Diverses manoeuvres sont proposées:

 

¨       Manoeuvre de Trendelemburg. Elle recherche une incontinence ostiale. La surévélation du membre assure la vidange veineuse. Un garrot est alors mis en place à la racine du membre; le sujet est ensuite placé debout. On enlève le garrot. Si les varices se remplissent de bas en haut, la saphène est continente ; si le remplissage se fait de haut en bas, la saphène est incontinente.

 

¨       Manoeuvre de Schwartz. Lorsque les valvules des veines superficielles sont continentes, la main inférieure ne perçoit pas le flot transmis par la percussion de la veine par la main supérieure. Mais la percussion inférieure est transmise aux doigts de la main supérieure. En cas d’incontinence, la main inférieure perçoit le flux provoqué par la percussion de la veine par la main supérieure.

 

¨       Manoeuvre de Perthes ou épreuve des garrots étagés. Moins utilisée, elle recherche une thrombose des veineuses profondes. Un garrot est placé à la racine de la cuisse et on fait marcher le sujet. Si les varices se vident, la voie profonde est libre ; si les varices deviennent turgescentes et douloureuses, il existe un obstacle à la circulation profonde.

 

III.4- Evolution

 

A partir de ces données sémiologiques simples, il est possible de proposer une classification de l’insuffisance veineuse chronique:

 

¨       Stade I. Il est défini par la présence de symptômes: lourdeurs, paresthésies, sensations subjectives d’œdème, absence de signe objectif.

 

¨       Stade II. Il comporte la dilatation du réseau veineux superficiel (couronne phlébectasique, varices), la dermite ocre, la lipodermatosclérose, l’œdème objectif.

 

¨       Stade III. Il est caractérisé par l’atrophie blanche et les ulcères.

 

Manœuvre de Schwartz.

 

A: Veines superficielles normales.

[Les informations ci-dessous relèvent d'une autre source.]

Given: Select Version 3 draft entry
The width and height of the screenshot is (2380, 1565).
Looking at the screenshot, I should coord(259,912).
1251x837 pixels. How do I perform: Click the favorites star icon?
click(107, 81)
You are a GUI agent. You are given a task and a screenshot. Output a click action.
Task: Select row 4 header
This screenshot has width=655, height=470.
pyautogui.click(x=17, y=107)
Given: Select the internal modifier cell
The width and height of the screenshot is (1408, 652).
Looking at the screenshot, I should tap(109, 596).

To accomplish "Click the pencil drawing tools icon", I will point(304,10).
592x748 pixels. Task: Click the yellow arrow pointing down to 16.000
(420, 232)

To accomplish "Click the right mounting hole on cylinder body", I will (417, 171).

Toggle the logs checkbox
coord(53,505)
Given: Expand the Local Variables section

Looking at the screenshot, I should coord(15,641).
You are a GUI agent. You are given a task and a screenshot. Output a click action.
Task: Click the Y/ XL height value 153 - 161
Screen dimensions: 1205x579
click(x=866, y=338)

Lorsque les valvules sont continentes: A1: la main inférieure ne perçoit aucun flot transmis par la percussion des doigts supérieurs. A2: la main supérieure perçoit le flot transmis par la percussion des doigts inférieurs (sens normal du courant).

 

B:  Veines variqueuses. Lorsque les valvules sont incontinentes: B1: la main inférieure perçoit le flot transmis par la percussion des doigts supérieurs. B2: la percussion par les doigts inférieurs est perçue par la main. La compression en amont de la veine superficielle permet de reconstituer le trajet de certaines veines incontinentes.


[1] Ce terme est cependant très général et il faut souligner que l’obstruction aiguë du système veineux profond constitue en elle-même par définition une insuffisance veineuse. Il est cependant convenu de séparer la thrombose veineuse aiguë du cadre de l’insuffisance veineuse chronique.